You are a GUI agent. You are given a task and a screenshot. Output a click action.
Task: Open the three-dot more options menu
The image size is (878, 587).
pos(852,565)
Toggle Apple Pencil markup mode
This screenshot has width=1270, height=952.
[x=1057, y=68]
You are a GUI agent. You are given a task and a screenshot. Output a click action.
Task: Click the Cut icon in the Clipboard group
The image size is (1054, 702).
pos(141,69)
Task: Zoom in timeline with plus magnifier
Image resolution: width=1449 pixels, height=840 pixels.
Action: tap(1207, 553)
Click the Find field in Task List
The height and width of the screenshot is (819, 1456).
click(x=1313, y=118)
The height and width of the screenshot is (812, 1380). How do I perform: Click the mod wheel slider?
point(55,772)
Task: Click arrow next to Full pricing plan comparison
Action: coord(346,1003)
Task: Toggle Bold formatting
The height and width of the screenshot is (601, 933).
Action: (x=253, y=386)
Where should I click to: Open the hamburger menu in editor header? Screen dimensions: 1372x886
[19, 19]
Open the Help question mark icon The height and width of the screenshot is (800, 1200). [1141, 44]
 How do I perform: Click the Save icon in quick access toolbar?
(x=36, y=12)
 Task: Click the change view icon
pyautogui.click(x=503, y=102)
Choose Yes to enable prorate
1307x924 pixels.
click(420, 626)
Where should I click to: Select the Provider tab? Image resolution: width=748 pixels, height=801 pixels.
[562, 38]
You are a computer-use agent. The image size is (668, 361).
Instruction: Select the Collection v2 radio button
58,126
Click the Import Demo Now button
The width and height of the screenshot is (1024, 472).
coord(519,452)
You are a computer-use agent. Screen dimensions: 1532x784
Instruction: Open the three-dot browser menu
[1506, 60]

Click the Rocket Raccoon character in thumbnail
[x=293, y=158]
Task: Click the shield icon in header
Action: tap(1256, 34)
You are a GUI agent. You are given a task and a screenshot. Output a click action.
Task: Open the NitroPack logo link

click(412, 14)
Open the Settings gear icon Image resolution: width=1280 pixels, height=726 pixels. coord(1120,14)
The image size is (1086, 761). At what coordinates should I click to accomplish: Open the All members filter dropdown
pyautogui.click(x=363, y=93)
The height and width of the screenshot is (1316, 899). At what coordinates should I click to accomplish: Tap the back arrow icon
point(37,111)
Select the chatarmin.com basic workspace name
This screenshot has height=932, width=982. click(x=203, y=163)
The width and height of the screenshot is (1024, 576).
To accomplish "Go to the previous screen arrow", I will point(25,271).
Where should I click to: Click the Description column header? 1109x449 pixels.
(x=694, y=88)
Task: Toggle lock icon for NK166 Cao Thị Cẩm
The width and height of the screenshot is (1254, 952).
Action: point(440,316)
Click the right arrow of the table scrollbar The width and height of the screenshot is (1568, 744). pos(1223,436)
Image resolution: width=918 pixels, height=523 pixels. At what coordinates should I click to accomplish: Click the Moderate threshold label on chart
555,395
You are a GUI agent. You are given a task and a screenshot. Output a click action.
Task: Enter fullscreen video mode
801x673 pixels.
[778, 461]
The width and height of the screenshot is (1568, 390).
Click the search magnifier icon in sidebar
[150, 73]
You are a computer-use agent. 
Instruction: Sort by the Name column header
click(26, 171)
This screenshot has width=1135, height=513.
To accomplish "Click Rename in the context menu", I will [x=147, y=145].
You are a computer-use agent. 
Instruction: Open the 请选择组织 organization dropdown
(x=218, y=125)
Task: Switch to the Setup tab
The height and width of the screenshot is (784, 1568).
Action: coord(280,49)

## OBJECTIVE
Print all of the records above again, word for word, with nothing added, dropped, or changed.

## TASK ANSWER
You are a GUI agent. You are given a task and a screenshot. Output a click action.
Task: Open the three-dot more options menu
The image size is (878, 587).
pos(852,565)
Toggle Apple Pencil markup mode
This screenshot has width=1270, height=952.
[x=1057, y=68]
You are a GUI agent. You are given a task and a screenshot. Output a click action.
Task: Click the Cut icon in the Clipboard group
The image size is (1054, 702).
pos(141,69)
Task: Zoom in timeline with plus magnifier
Image resolution: width=1449 pixels, height=840 pixels.
Action: tap(1207, 553)
Click the Find field in Task List
The height and width of the screenshot is (819, 1456).
click(x=1313, y=118)
The height and width of the screenshot is (812, 1380). How do I perform: Click the mod wheel slider?
point(55,772)
Task: Click arrow next to Full pricing plan comparison
Action: coord(346,1003)
Task: Toggle Bold formatting
The height and width of the screenshot is (601, 933).
Action: (x=253, y=386)
Where should I click to: Open the hamburger menu in editor header? Screen dimensions: 1372x886
[19, 19]
Open the Help question mark icon The height and width of the screenshot is (800, 1200). [1141, 44]
 How do I perform: Click the Save icon in quick access toolbar?
(x=36, y=12)
 Task: Click the change view icon
pyautogui.click(x=503, y=102)
Choose Yes to enable prorate
1307x924 pixels.
click(420, 626)
Where should I click to: Select the Provider tab? Image resolution: width=748 pixels, height=801 pixels.
[562, 38]
You are a computer-use agent. The image size is (668, 361).
Instruction: Select the Collection v2 radio button
58,126
Click the Import Demo Now button
The width and height of the screenshot is (1024, 472).
coord(519,452)
You are a computer-use agent. Screen dimensions: 1532x784
Instruction: Open the three-dot browser menu
[1506, 60]

Click the Rocket Raccoon character in thumbnail
[x=293, y=158]
Task: Click the shield icon in header
Action: tap(1256, 34)
You are a GUI agent. You are given a task and a screenshot. Output a click action.
Task: Open the NitroPack logo link

click(412, 14)
Open the Settings gear icon Image resolution: width=1280 pixels, height=726 pixels. coord(1120,14)
The image size is (1086, 761). At what coordinates should I click to accomplish: Open the All members filter dropdown
pyautogui.click(x=363, y=93)
The height and width of the screenshot is (1316, 899). At what coordinates should I click to accomplish: Tap the back arrow icon
point(37,111)
Select the chatarmin.com basic workspace name
This screenshot has height=932, width=982. click(x=203, y=163)
The width and height of the screenshot is (1024, 576).
To accomplish "Go to the previous screen arrow", I will point(25,271).
Where should I click to: Click the Description column header? 1109x449 pixels.
(x=694, y=88)
Task: Toggle lock icon for NK166 Cao Thị Cẩm
The width and height of the screenshot is (1254, 952).
Action: point(440,316)
Click the right arrow of the table scrollbar The width and height of the screenshot is (1568, 744). pos(1223,436)
Image resolution: width=918 pixels, height=523 pixels. At what coordinates should I click to accomplish: Click the Moderate threshold label on chart
555,395
You are a GUI agent. You are given a task and a screenshot. Output a click action.
Task: Enter fullscreen video mode
801x673 pixels.
[778, 461]
The width and height of the screenshot is (1568, 390).
Click the search magnifier icon in sidebar
[150, 73]
You are a computer-use agent. 
Instruction: Sort by the Name column header
click(26, 171)
This screenshot has width=1135, height=513.
To accomplish "Click Rename in the context menu", I will [x=147, y=145].
You are a computer-use agent. 
Instruction: Open the 请选择组织 organization dropdown
(x=218, y=125)
Task: Switch to the Setup tab
The height and width of the screenshot is (784, 1568).
Action: coord(280,49)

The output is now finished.